Hundreds line up for COVID-19 boosters in Sask. as eligibility opens up

·3 min read
People lined up at Prairieland Park on Monday morning for COVID-19 vaccines.  (Jennifer Gallays/Twitter - image credit)
People lined up at Prairieland Park on Monday morning for COVID-19 vaccines. (Jennifer Gallays/Twitter - image credit)

Jennifer Gallays and her husband woke before dawn on Monday to make sure they got their vaccine booster shots at the mass walk-in clinic in Saskatoon.

"We basically brushed our teeth, put on layers, made some coffee, filled the thermoses and then got our winter gear on."

There were a few other vehicles idling in the lot at Prairieland Park when they arrived around 6:15 a.m. About an hour later, people left their vehicles and formed a line. Gallays said many paced back and forth to stay warm as they patiently waited.

"We sort of felt like we were around like-minded people who also wanted to just do the right thing as quickly as possible," she said.

"We don't want to see our health-care workers go through what they had to with the fourth wave…. I just feel for them and think we should all be doing as much as we can."

Gallays was one of hundreds of people across the province taking advantage of the expanded vaccine booster program. Last week, Premier Scott Moe announced the program would be expanded because of the impending Omicron coronavirus variant spread.

Booster doses are now available to everyone 18 and older. The province also reduced the wait time between second and third doses from five months to three. Saskatoon clinical microbiologist Dr. Joseph Blondeau said Monday that people who have had breakthrough COVID (an infection after being fully vaccinated) are eligible for a booster shot as soon as they are recovered and out of isolation.

Previously, boosters were only available to people aged 50 and older, all adults in northern and First Nations communities and people with specific medical conditions.

The change meant Gallays could get the third dose before the holidays and before she, a teacher, returns to the classroom in the new year. Gallays said it was a relief.

"It gives you peace of mind because if you're watching the data at all with what's going on with Omicron, if it takes hold in your community that line goes straight up."

By early afternoon Monday, the government reported more than 18,000 vaccine booster appointments booked through its online system.

Confusion at the old Costco

Meanwhile in Regina there was major confusion among vaccine seekers on Monday morning who attempted to get their booster at the old Costco. Some people were turned away and told the site wasn't for walk-ins.

People used social media to question what was going on. On Monday, the Saskatchewan Health Authority (SHA) website said the clinic would open at 9 a.m. from Dec. 17 to 23.The SHA told CBC the clinic was actually only open for walk-ins at 5 p.m., and that this was also noted on the site.

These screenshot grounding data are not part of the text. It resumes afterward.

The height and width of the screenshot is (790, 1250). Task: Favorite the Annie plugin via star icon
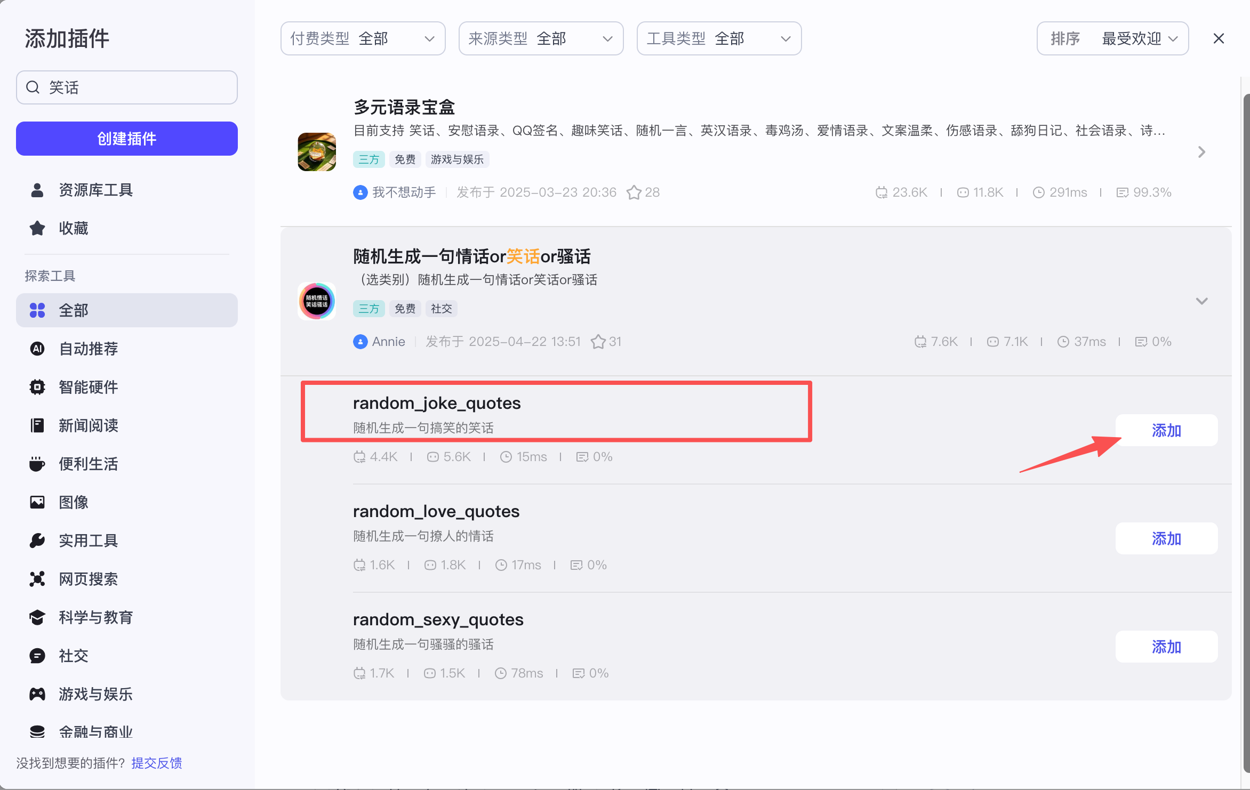(x=598, y=342)
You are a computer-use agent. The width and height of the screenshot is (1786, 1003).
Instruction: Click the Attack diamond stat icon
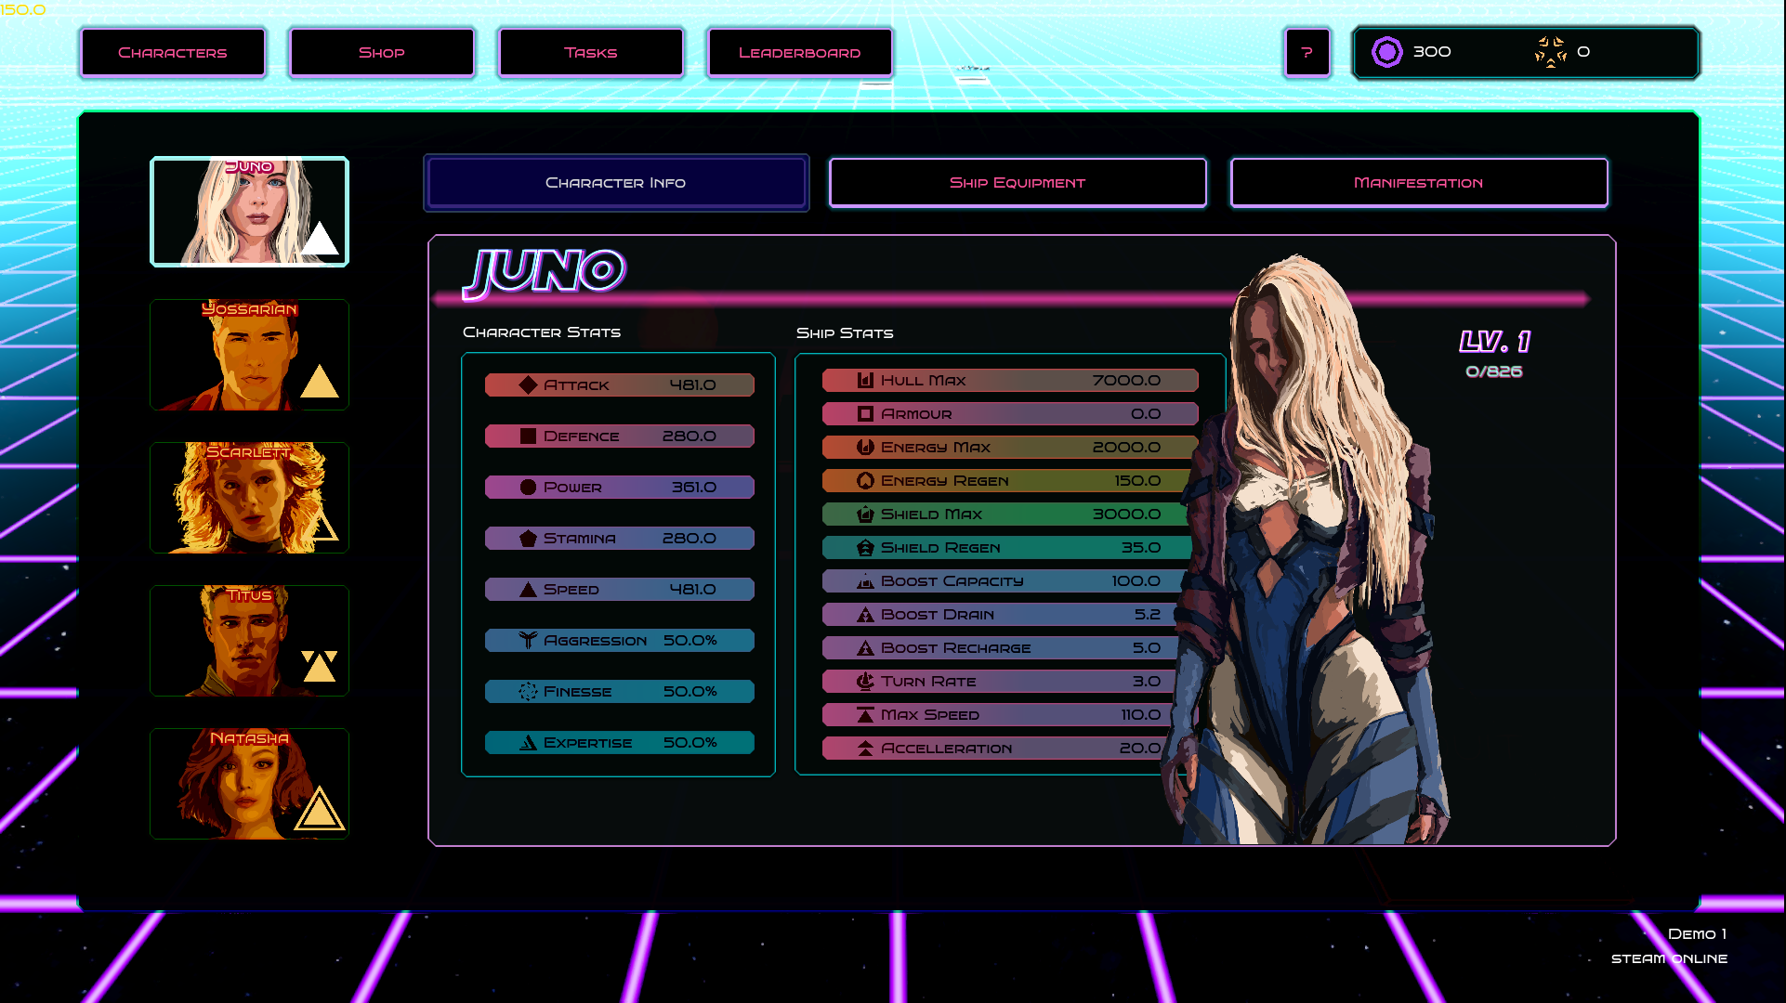click(x=528, y=384)
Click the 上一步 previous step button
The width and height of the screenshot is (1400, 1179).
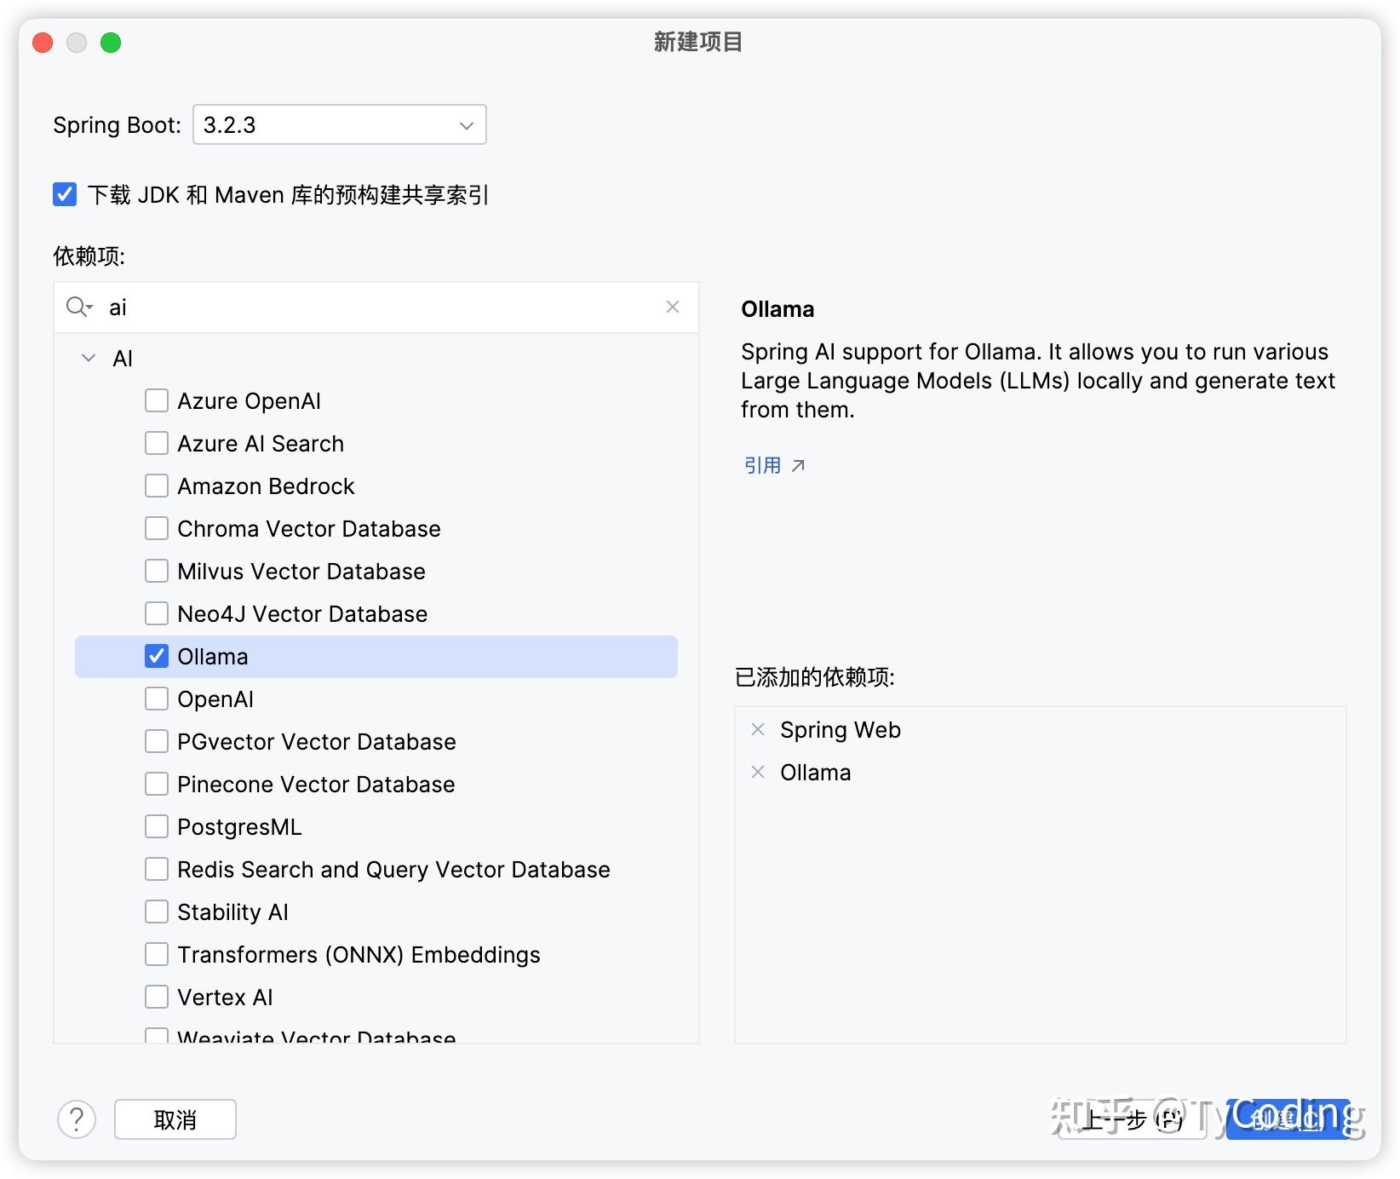click(1128, 1119)
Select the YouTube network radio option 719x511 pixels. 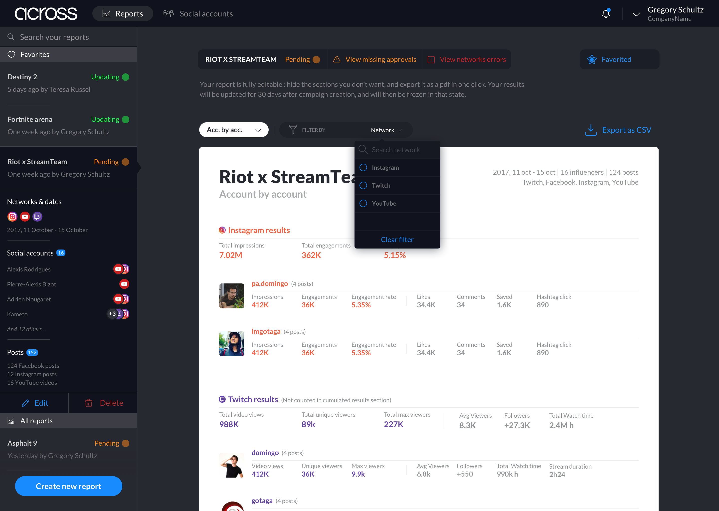coord(363,203)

Soon after, the SHA posted a separate update on social media saying there would be no walk-in availability at the clinic this week. All information detailing times for walk-ins was removed and no explanation was provided. The SHA apologized on social media for the confusion.

People were in Regina were directed to the Victoria Square Mall, where hundreds of gathered to get the shot.

Early evidence suggests Omicron is more adept at infecting people who've already had COVID-19 or multiple doses of leading vaccines. Saskatchewan's chief medical health officer Dr. Saqib Shahab has recommended everyone get fully vaccinated, and get a booster dose once they can.

People can book vaccine appointments online or view a list of pop up or walk-in clinics online. The province has also posted the locations of free rapid testing kits.